**DATA UNDER STUDY**
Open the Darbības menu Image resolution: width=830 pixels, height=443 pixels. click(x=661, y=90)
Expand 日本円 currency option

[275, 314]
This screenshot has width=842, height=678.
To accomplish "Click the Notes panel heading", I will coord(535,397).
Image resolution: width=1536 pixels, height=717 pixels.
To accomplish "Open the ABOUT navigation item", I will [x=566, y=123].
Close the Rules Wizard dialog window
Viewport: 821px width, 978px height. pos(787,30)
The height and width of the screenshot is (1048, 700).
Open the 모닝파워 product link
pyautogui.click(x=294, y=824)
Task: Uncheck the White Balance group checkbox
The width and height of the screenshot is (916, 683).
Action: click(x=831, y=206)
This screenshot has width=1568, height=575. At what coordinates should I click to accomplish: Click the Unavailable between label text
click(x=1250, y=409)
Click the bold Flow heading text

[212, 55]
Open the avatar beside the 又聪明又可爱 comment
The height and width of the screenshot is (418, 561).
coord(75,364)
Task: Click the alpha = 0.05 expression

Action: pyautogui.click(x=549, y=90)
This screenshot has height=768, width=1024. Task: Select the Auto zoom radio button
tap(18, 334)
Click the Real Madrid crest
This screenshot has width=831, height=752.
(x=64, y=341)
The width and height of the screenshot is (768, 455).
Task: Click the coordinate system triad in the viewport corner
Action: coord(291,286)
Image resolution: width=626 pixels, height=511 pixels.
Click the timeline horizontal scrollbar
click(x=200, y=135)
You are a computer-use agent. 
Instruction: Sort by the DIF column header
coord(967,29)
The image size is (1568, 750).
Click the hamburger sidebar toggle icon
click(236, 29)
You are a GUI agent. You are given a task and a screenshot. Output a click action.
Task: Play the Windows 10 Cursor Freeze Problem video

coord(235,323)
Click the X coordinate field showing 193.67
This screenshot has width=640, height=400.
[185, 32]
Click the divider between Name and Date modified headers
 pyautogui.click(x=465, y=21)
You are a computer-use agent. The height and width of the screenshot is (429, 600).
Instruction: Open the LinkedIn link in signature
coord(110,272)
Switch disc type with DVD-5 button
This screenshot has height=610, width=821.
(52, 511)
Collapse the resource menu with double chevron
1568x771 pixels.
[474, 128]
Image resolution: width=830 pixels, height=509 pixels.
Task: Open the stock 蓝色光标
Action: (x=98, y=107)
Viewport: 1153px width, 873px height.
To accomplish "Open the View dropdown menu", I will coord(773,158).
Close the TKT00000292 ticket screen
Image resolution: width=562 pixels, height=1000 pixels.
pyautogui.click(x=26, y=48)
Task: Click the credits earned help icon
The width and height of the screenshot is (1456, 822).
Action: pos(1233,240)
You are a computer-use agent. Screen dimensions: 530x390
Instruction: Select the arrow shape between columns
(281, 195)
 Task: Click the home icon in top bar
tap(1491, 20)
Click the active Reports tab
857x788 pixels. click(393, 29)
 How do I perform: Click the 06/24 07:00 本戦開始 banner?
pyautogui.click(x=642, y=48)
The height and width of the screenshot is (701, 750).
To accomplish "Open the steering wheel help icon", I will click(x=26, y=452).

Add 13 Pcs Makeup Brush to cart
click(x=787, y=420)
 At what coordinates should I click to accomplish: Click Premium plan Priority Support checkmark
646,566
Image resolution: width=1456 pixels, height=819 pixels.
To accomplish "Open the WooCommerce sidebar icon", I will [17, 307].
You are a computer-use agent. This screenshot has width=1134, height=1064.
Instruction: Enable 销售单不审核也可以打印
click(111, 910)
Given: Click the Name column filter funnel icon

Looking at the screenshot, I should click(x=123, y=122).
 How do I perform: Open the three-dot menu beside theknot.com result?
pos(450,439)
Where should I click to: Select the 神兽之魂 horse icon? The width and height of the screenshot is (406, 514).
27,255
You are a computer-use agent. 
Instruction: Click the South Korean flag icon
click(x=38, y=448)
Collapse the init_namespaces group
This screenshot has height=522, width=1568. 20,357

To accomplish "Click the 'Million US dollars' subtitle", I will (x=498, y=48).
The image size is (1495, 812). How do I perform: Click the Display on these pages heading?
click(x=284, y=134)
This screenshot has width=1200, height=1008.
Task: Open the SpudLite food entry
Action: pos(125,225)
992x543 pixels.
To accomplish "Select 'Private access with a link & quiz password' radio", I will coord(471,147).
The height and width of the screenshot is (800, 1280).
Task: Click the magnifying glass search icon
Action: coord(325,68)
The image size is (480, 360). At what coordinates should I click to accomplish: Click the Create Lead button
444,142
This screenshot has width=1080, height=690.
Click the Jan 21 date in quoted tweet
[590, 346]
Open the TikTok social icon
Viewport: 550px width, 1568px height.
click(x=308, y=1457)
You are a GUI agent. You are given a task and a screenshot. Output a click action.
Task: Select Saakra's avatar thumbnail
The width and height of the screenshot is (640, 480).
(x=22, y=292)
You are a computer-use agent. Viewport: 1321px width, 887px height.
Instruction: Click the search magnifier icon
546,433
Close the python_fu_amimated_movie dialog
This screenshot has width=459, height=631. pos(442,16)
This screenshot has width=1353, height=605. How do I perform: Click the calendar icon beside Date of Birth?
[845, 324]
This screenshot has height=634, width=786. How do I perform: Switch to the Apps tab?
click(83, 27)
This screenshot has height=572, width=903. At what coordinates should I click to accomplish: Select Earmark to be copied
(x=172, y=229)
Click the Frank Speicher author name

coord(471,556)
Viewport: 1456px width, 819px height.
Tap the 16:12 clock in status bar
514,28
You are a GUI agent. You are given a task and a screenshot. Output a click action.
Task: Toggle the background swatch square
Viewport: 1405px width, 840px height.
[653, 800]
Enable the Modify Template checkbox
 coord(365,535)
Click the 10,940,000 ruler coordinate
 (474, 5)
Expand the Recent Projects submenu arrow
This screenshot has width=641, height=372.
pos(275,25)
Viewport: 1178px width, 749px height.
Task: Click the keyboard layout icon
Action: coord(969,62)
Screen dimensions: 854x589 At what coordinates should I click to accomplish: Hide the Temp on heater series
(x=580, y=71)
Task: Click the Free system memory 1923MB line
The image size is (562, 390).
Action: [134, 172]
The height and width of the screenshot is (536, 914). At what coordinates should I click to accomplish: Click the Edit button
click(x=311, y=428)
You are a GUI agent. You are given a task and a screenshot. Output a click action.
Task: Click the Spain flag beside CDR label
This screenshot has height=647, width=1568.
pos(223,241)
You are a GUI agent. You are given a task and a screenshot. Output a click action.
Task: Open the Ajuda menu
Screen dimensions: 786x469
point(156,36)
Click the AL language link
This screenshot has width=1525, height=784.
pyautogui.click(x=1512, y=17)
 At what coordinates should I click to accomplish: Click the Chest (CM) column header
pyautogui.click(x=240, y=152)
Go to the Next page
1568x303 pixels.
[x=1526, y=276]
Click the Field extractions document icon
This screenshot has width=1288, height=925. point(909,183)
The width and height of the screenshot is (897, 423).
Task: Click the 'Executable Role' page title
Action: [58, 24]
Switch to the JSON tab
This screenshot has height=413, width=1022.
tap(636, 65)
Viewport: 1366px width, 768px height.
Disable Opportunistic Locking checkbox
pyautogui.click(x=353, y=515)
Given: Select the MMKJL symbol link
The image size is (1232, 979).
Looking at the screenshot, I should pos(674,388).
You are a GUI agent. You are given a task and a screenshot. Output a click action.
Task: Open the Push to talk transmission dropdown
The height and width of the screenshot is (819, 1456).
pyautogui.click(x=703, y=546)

**EXERCISE OBJECTIVE**
For this exercise, repeat each line of the listing exactly.

**REPLY**
Open the Darbības menu Image resolution: width=830 pixels, height=443 pixels. click(x=661, y=90)
Expand 日本円 currency option

[275, 314]
This screenshot has width=842, height=678.
To accomplish "Click the Notes panel heading", I will coord(535,397).
Image resolution: width=1536 pixels, height=717 pixels.
To accomplish "Open the ABOUT navigation item", I will [x=566, y=123].
Close the Rules Wizard dialog window
Viewport: 821px width, 978px height. pos(787,30)
The height and width of the screenshot is (1048, 700).
Open the 모닝파워 product link
pyautogui.click(x=294, y=824)
Task: Uncheck the White Balance group checkbox
The width and height of the screenshot is (916, 683).
Action: click(x=831, y=206)
This screenshot has width=1568, height=575. At what coordinates should I click to accomplish: Click the Unavailable between label text
click(x=1250, y=409)
Click the bold Flow heading text

[212, 55]
Open the avatar beside the 又聪明又可爱 comment
The height and width of the screenshot is (418, 561).
coord(75,364)
Task: Click the alpha = 0.05 expression

Action: pyautogui.click(x=549, y=90)
This screenshot has height=768, width=1024. Task: Select the Auto zoom radio button
tap(18, 334)
Click the Real Madrid crest
This screenshot has width=831, height=752.
(x=64, y=341)
The width and height of the screenshot is (768, 455).
Task: Click the coordinate system triad in the viewport corner
Action: coord(291,286)
Image resolution: width=626 pixels, height=511 pixels.
Click the timeline horizontal scrollbar
click(x=200, y=135)
You are a computer-use agent. 
Instruction: Sort by the DIF column header
coord(967,29)
The image size is (1568, 750).
Click the hamburger sidebar toggle icon
click(236, 29)
You are a GUI agent. You are given a task and a screenshot. Output a click action.
Task: Play the Windows 10 Cursor Freeze Problem video

coord(235,323)
Click the X coordinate field showing 193.67
This screenshot has width=640, height=400.
[185, 32]
Click the divider between Name and Date modified headers
 pyautogui.click(x=465, y=21)
You are a computer-use agent. The height and width of the screenshot is (429, 600).
Instruction: Open the LinkedIn link in signature
coord(110,272)
Switch disc type with DVD-5 button
This screenshot has height=610, width=821.
(52, 511)
Collapse the resource menu with double chevron
1568x771 pixels.
[474, 128]
Image resolution: width=830 pixels, height=509 pixels.
Task: Open the stock 蓝色光标
Action: (x=98, y=107)
Viewport: 1153px width, 873px height.
To accomplish "Open the View dropdown menu", I will coord(773,158).
Close the TKT00000292 ticket screen
Image resolution: width=562 pixels, height=1000 pixels.
pyautogui.click(x=26, y=48)
Task: Click the credits earned help icon
The width and height of the screenshot is (1456, 822).
Action: pos(1233,240)
You are a computer-use agent. Screen dimensions: 530x390
Instruction: Select the arrow shape between columns
(281, 195)
 Task: Click the home icon in top bar
tap(1491, 20)
Click the active Reports tab
857x788 pixels. click(393, 29)
 How do I perform: Click the 06/24 07:00 本戦開始 banner?
pyautogui.click(x=642, y=48)
The height and width of the screenshot is (701, 750).
To accomplish "Open the steering wheel help icon", I will click(x=26, y=452).

Add 13 Pcs Makeup Brush to cart
click(x=787, y=420)
 At what coordinates should I click to accomplish: Click Premium plan Priority Support checkmark
646,566
Image resolution: width=1456 pixels, height=819 pixels.
To accomplish "Open the WooCommerce sidebar icon", I will [17, 307].
You are a computer-use agent. This screenshot has width=1134, height=1064.
Instruction: Enable 销售单不审核也可以打印
click(111, 910)
Given: Click the Name column filter funnel icon

Looking at the screenshot, I should click(x=123, y=122).
 How do I perform: Open the three-dot menu beside theknot.com result?
pos(450,439)
Where should I click to: Select the 神兽之魂 horse icon? The width and height of the screenshot is (406, 514).
27,255
You are a computer-use agent. 
Instruction: Click the South Korean flag icon
click(x=38, y=448)
Collapse the init_namespaces group
This screenshot has height=522, width=1568. 20,357

To accomplish "Click the 'Million US dollars' subtitle", I will (x=498, y=48).
The image size is (1495, 812). How do I perform: Click the Display on these pages heading?
click(x=284, y=134)
This screenshot has width=1200, height=1008.
Task: Open the SpudLite food entry
Action: pos(125,225)
992x543 pixels.
To accomplish "Select 'Private access with a link & quiz password' radio", I will coord(471,147).
The height and width of the screenshot is (800, 1280).
Task: Click the magnifying glass search icon
Action: coord(325,68)
The image size is (480, 360). At what coordinates should I click to accomplish: Click the Create Lead button
444,142
This screenshot has width=1080, height=690.
Click the Jan 21 date in quoted tweet
[590, 346]
Open the TikTok social icon
Viewport: 550px width, 1568px height.
click(x=308, y=1457)
You are a GUI agent. You are given a task and a screenshot. Output a click action.
Task: Select Saakra's avatar thumbnail
The width and height of the screenshot is (640, 480).
(x=22, y=292)
You are a computer-use agent. Viewport: 1321px width, 887px height.
Instruction: Click the search magnifier icon
546,433
Close the python_fu_amimated_movie dialog
This screenshot has width=459, height=631. pos(442,16)
This screenshot has width=1353, height=605. How do I perform: Click the calendar icon beside Date of Birth?
[845, 324]
This screenshot has height=634, width=786. How do I perform: Switch to the Apps tab?
click(83, 27)
This screenshot has height=572, width=903. At what coordinates should I click to accomplish: Select Earmark to be copied
(x=172, y=229)
Click the Frank Speicher author name

coord(471,556)
Viewport: 1456px width, 819px height.
Tap the 16:12 clock in status bar
514,28
You are a GUI agent. You are given a task and a screenshot. Output a click action.
Task: Toggle the background swatch square
Viewport: 1405px width, 840px height.
[653, 800]
Enable the Modify Template checkbox
 coord(365,535)
Click the 10,940,000 ruler coordinate
 (474, 5)
Expand the Recent Projects submenu arrow
This screenshot has width=641, height=372.
pos(275,25)
Viewport: 1178px width, 749px height.
Task: Click the keyboard layout icon
Action: coord(969,62)
Screen dimensions: 854x589 At what coordinates should I click to accomplish: Hide the Temp on heater series
(x=580, y=71)
Task: Click the Free system memory 1923MB line
The image size is (562, 390).
Action: [134, 172]
The height and width of the screenshot is (536, 914). At what coordinates should I click to accomplish: Click the Edit button
click(x=311, y=428)
You are a GUI agent. You are given a task and a screenshot. Output a click action.
Task: Click the Spain flag beside CDR label
This screenshot has height=647, width=1568.
pos(223,241)
You are a GUI agent. You are given a task and a screenshot. Output a click action.
Task: Open the Ajuda menu
Screen dimensions: 786x469
point(156,36)
Click the AL language link
This screenshot has width=1525, height=784.
pyautogui.click(x=1512, y=17)
 At what coordinates should I click to accomplish: Click the Chest (CM) column header
pyautogui.click(x=240, y=152)
Go to the Next page
1568x303 pixels.
[x=1526, y=276]
Click the Field extractions document icon
This screenshot has width=1288, height=925. point(909,183)
The width and height of the screenshot is (897, 423).
Task: Click the 'Executable Role' page title
Action: [58, 24]
Switch to the JSON tab
This screenshot has height=413, width=1022.
tap(636, 65)
Viewport: 1366px width, 768px height.
Disable Opportunistic Locking checkbox
pyautogui.click(x=353, y=515)
Given: Select the MMKJL symbol link
The image size is (1232, 979).
Looking at the screenshot, I should pos(674,388).
You are a GUI agent. You are given a task and a screenshot. Output a click action.
Task: Open the Push to talk transmission dropdown
The height and width of the screenshot is (819, 1456).
pyautogui.click(x=703, y=546)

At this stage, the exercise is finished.